Monday, July 11, 2011

Closure

      I Need Closure,

  •       I honestly don't care who's mom or dad sues me
  •       who tells me I'm being dramatic
  •       who thinks I'm being wierd
      I just need to do this for myself. Plus I don't know too many people who bother to read this crap.


      Today while I was cleaning my room I ran through a couple of my old folders from eighth grade. As I was looking through them I had a song on, all those pretty lights by andrew belle, and usually I am not a very emotional person, but it was at that instant I felt like I lost something, a big part of my life was just taken from me, like I was left with my heart ripped out on the ground. I was basically on the verge of tears. Reason being that is the song I used to make this:

      It feels like just yesterday I was so excited to go into seventh grade, hanging out with ashley constantly and texting her when she wasn't there, but here I am after a long struggle through eight grade, and I feel almost  like I've just lost control over everything in my life.

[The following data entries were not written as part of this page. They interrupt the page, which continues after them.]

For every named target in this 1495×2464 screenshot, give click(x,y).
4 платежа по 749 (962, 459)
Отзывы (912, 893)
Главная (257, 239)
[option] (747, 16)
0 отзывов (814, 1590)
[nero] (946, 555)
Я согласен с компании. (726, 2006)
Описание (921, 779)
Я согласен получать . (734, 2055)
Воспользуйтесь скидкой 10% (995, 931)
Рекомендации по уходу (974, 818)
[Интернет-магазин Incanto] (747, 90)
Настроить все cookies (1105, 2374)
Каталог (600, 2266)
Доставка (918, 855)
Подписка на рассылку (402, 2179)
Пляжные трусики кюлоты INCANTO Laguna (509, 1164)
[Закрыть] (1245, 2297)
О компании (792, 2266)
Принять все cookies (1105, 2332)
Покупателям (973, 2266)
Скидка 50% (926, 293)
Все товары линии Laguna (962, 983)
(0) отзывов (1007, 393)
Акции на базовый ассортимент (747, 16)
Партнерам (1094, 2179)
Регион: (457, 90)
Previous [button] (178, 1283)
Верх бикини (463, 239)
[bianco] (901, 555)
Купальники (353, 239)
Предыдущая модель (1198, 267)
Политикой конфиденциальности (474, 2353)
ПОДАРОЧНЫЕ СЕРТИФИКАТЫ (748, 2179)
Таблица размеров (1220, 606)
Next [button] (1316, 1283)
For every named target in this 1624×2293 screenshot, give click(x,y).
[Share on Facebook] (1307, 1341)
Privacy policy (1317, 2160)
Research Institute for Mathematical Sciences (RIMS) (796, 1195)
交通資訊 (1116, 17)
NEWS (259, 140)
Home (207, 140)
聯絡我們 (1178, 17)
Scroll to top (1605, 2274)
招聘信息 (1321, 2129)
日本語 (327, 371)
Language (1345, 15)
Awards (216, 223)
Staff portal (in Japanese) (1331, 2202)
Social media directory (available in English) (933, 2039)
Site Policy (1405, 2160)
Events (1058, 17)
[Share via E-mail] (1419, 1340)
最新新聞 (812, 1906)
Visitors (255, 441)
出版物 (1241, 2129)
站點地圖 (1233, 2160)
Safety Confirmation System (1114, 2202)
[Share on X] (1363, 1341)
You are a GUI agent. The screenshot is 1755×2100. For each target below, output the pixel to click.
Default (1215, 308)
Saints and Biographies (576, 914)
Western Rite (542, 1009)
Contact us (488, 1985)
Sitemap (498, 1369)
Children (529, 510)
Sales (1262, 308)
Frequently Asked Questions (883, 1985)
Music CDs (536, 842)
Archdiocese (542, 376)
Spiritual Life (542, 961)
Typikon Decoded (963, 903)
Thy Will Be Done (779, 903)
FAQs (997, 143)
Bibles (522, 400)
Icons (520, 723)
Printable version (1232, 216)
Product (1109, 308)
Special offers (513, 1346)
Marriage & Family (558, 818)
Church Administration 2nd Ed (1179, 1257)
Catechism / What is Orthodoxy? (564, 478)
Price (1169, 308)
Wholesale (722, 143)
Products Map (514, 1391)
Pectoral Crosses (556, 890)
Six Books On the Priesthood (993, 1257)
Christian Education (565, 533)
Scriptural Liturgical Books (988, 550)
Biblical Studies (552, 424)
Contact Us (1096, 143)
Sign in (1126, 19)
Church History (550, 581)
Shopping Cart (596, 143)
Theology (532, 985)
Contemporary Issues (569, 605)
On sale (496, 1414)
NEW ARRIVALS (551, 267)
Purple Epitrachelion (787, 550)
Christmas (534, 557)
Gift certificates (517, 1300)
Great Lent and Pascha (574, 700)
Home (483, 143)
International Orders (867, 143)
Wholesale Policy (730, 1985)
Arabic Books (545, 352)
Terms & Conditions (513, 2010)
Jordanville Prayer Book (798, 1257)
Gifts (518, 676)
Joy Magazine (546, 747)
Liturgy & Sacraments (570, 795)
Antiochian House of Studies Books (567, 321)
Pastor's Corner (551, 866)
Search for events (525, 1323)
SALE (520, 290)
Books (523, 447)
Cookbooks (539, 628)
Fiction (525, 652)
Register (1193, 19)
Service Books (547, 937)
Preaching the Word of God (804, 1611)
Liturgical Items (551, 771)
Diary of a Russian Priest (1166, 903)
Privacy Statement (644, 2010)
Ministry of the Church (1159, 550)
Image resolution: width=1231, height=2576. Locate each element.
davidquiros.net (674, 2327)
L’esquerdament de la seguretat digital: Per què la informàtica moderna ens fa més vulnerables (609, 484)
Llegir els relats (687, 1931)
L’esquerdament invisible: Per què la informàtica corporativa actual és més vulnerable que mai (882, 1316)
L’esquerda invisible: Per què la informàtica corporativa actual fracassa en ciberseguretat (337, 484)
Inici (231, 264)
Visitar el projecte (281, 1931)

Like time is my enemy, which in this case it is, but you see that is the thing with time, it tramples you and there is truly nothing that you can do to overcome it.
      I guess this is the best way I can deal with the situation for now, because I know that by doing this I haven't fully faced it. I had though that maybe if I made this video it, for me would be my own personal way to  say goodbye, but I guess I haven't come to that point because honestly I haven't even come to finish saying hello. I had always said that the time when you finally get used to school and things are becoming alright is the beginning of summer and I think that has been proven true so many times as with this school year. I will definitely miss the wonderful teachers I had this year, the opportunities I was given and regret the fact that I didn't take them all. When it comes to my school, since we aren't really such a big campus, you get so used to having your teachers by your side (let's excuse the fact that half of them hated me :) and you become so accustomed to the same styles of teaching. I don't think I will ever find an English class as good as the one I've had this year.
      But that's where closeure comes in, it's what gave me the strength to throw those old, dusty papers out and make way for new papers to come in, I already have a few summer assignments I can begin with, haha. I don't think I will miss the academics so much as I will miss the people teaching them, it's funny because even though I am using generalizations, I know I am specifying one person, Ms. Shertel, thanks for everything you have given me.
      God if this is how I am over teachers, what am I going to do if something else happens like getting dumped, I guess right now I'm pretty much and emotional mess so I'll go before I bore you to tears with another one of my rants.

              A bitter sweet,

                        ~Natalie

2 comments:

Bookish.Spazz said...

I'm sure as you'll learn later on, for every great person you walk away from, two more people will walk into your life.

ellie said...

I know things are changing. On so many levels. It can be overwhelming. Hang in there.